=== DATA EXCERPTS ===

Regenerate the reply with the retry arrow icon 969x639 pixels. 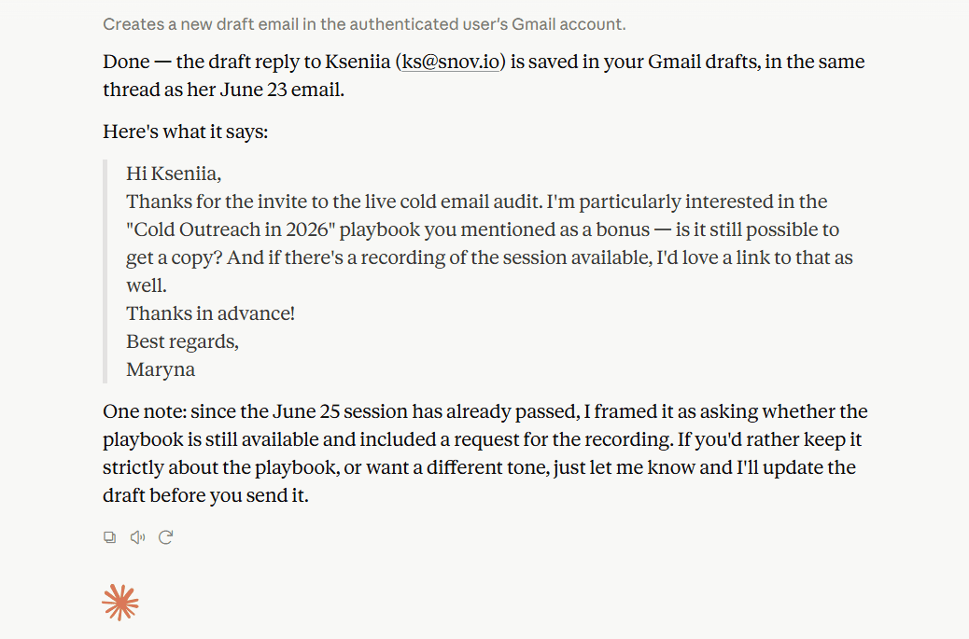coord(165,537)
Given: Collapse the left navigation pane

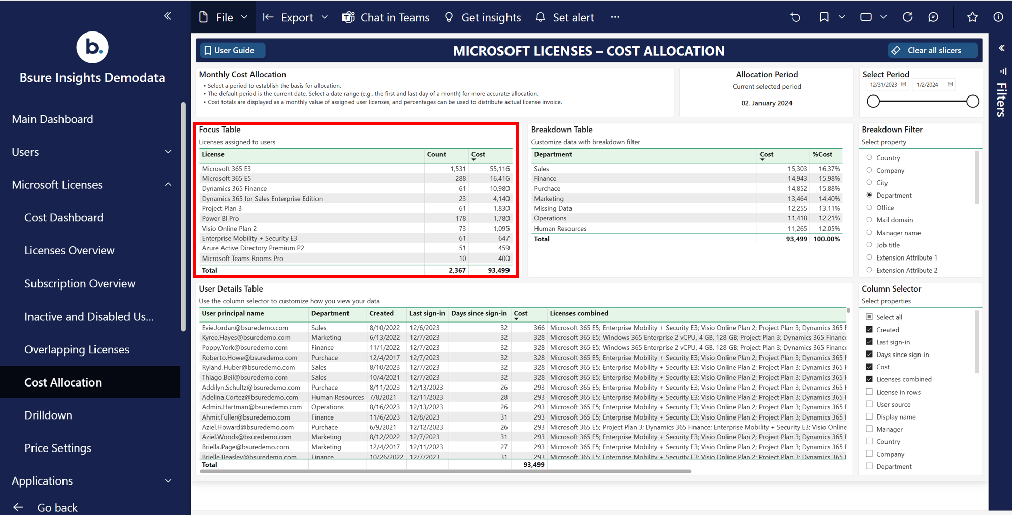Looking at the screenshot, I should [168, 16].
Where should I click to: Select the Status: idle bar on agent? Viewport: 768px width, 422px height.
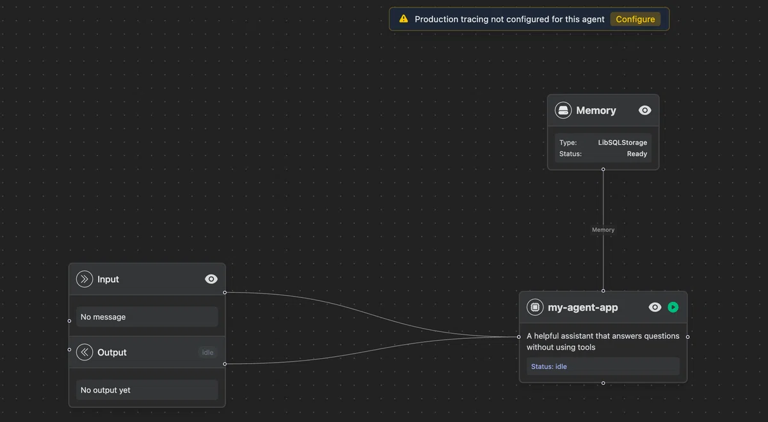[x=603, y=366]
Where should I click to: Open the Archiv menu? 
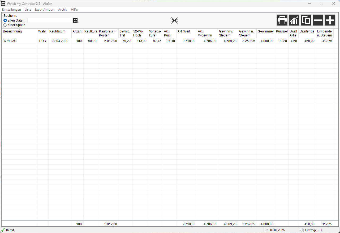click(x=63, y=10)
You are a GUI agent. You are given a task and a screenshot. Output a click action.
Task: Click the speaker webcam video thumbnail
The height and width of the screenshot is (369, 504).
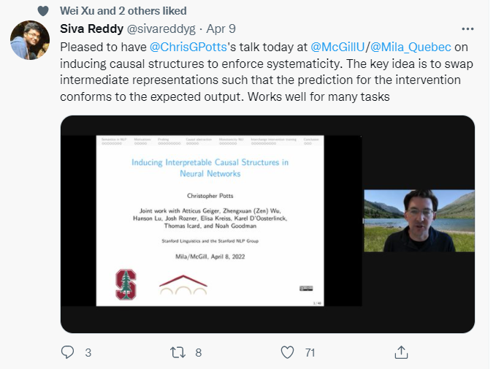click(x=419, y=221)
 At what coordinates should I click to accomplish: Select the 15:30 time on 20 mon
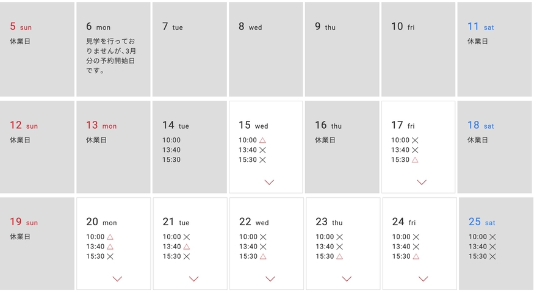pyautogui.click(x=95, y=256)
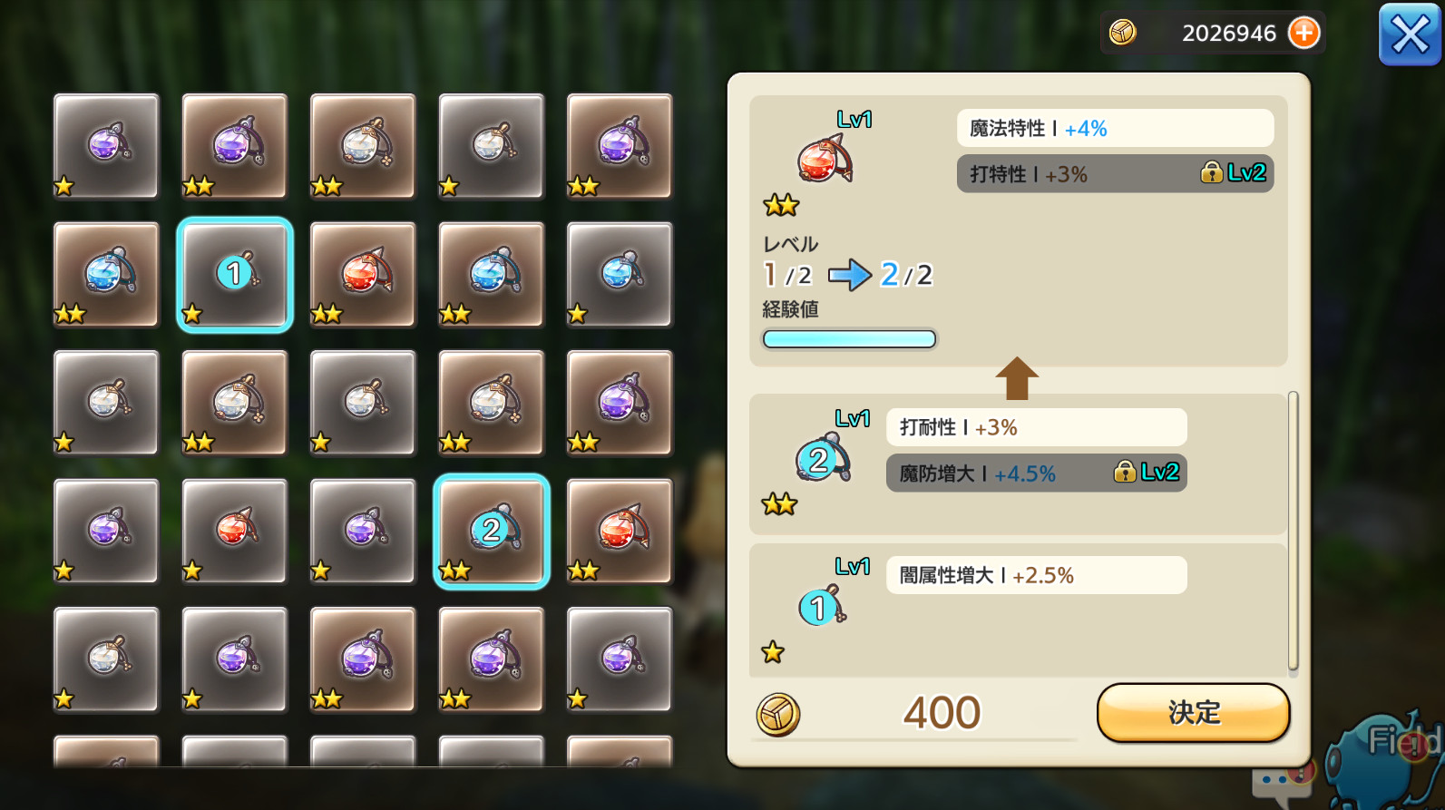
Task: Tap the 経験値 experience progress bar
Action: pyautogui.click(x=849, y=339)
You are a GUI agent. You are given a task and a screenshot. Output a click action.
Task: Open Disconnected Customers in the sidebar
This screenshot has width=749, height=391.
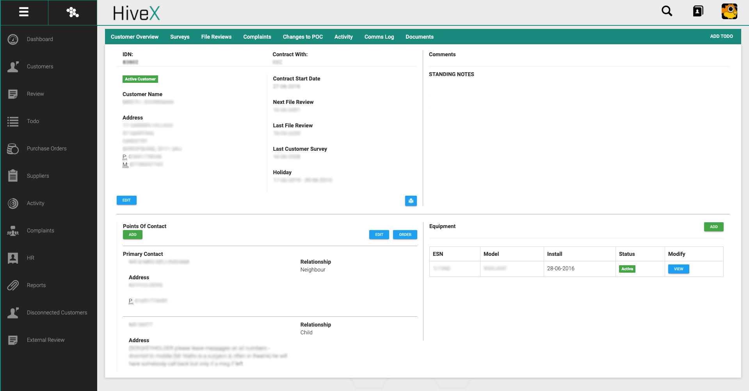57,313
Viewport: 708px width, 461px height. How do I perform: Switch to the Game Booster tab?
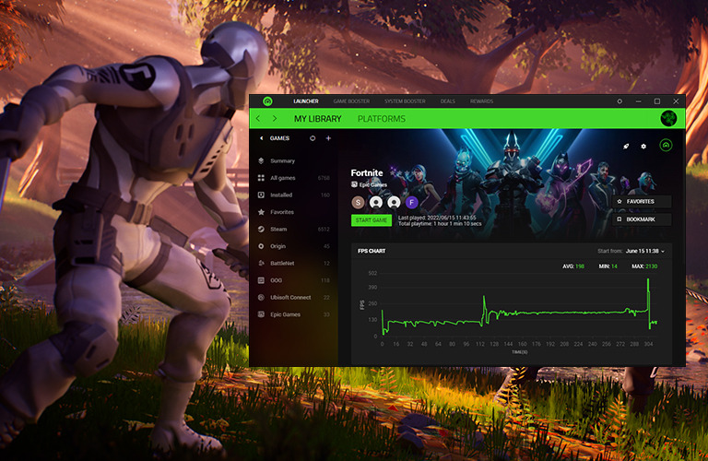click(x=351, y=101)
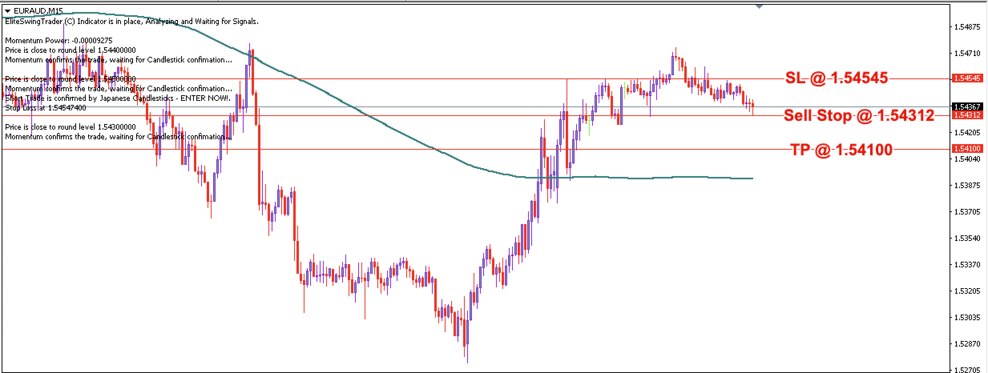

===

# YOUR ASSIGNMENT
What is wanted is an exact copy of the lines from the line with "This screenshot has width=749, height=391." through the end of the records, both ends included, pictures excluded.

# SOLUTION FOR THIS TASK
This screenshot has width=749, height=391.
57,313
Viewport: 708px width, 461px height. How do I perform: Switch to the Game Booster tab?
click(x=351, y=101)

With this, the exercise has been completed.